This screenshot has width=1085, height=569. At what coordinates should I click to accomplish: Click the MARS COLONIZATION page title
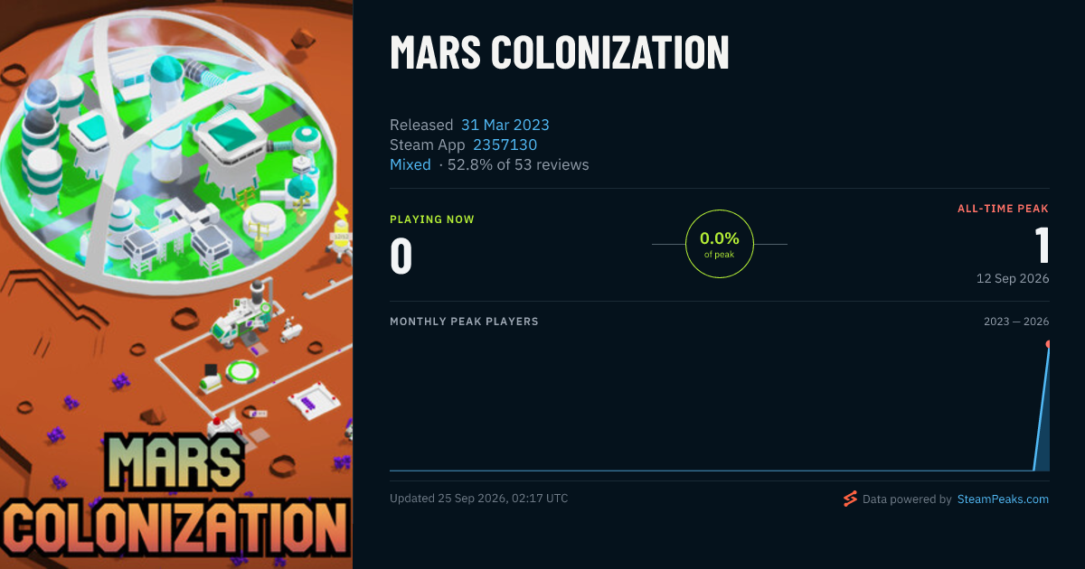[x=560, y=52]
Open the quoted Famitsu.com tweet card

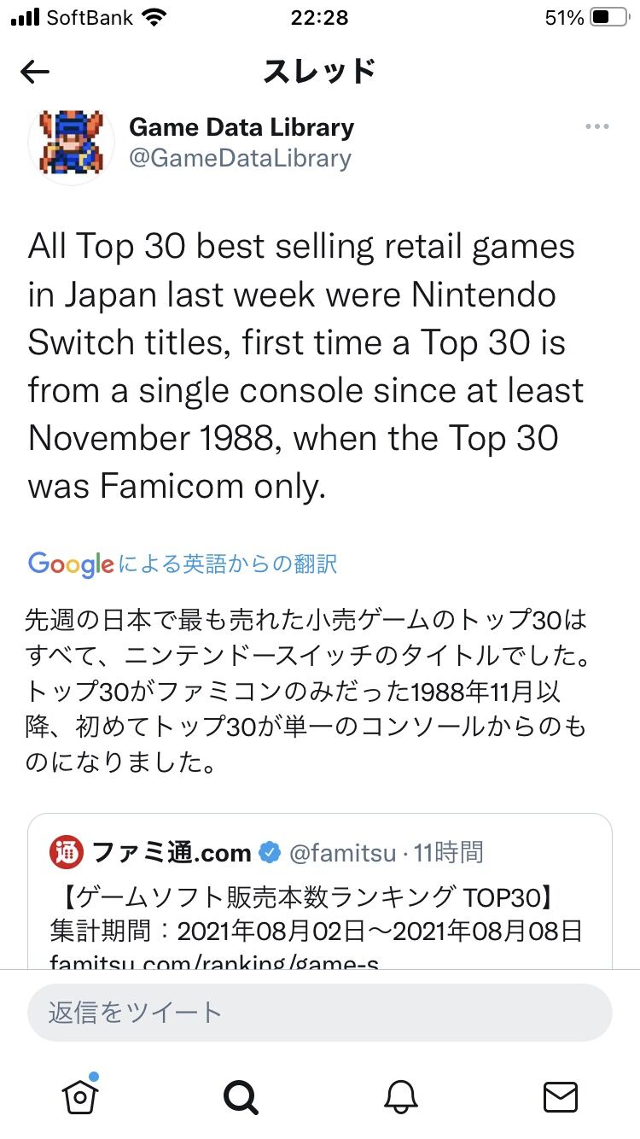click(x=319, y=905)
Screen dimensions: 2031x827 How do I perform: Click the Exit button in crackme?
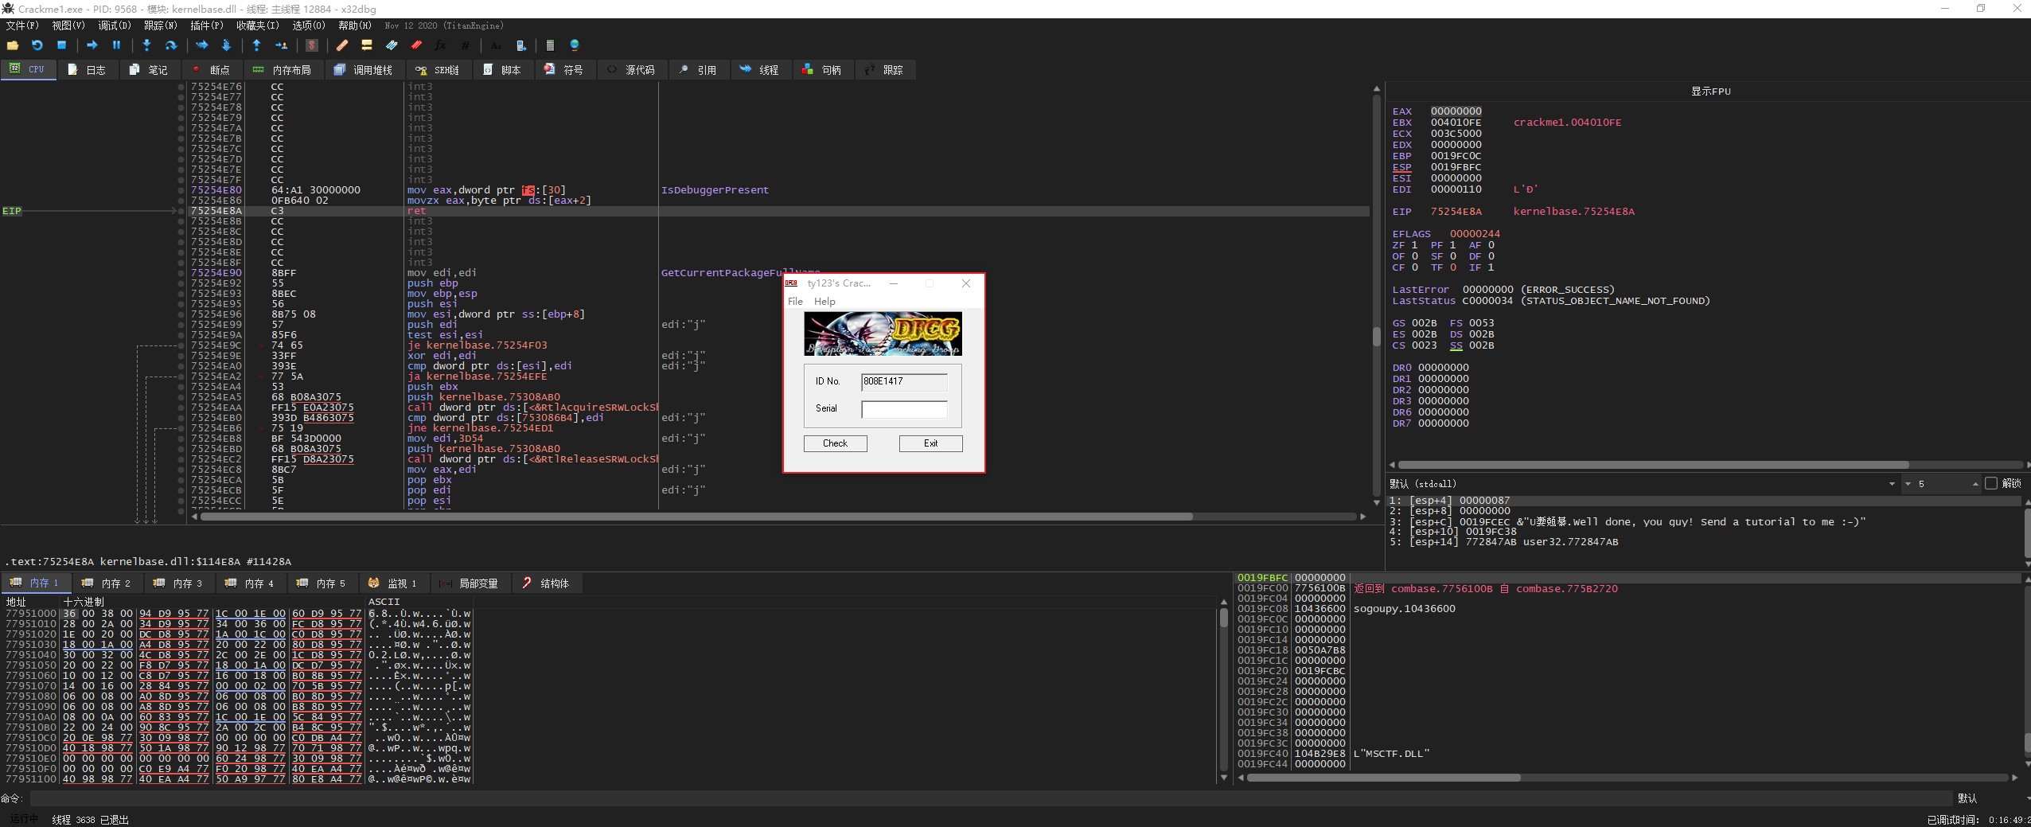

- _EXERCISE DESCRIPTION_
The expected output is the full material above, unaltered, with pictures removed.

- _RESPONSE AREA_
This screenshot has width=1085, height=569. At what coordinates should I click to accomplish: Click the MARS COLONIZATION page title
[x=560, y=52]
Open the quoted Famitsu.com tweet card

click(x=319, y=905)
Screen dimensions: 2031x827 How do I perform: Click the Exit button in crackme?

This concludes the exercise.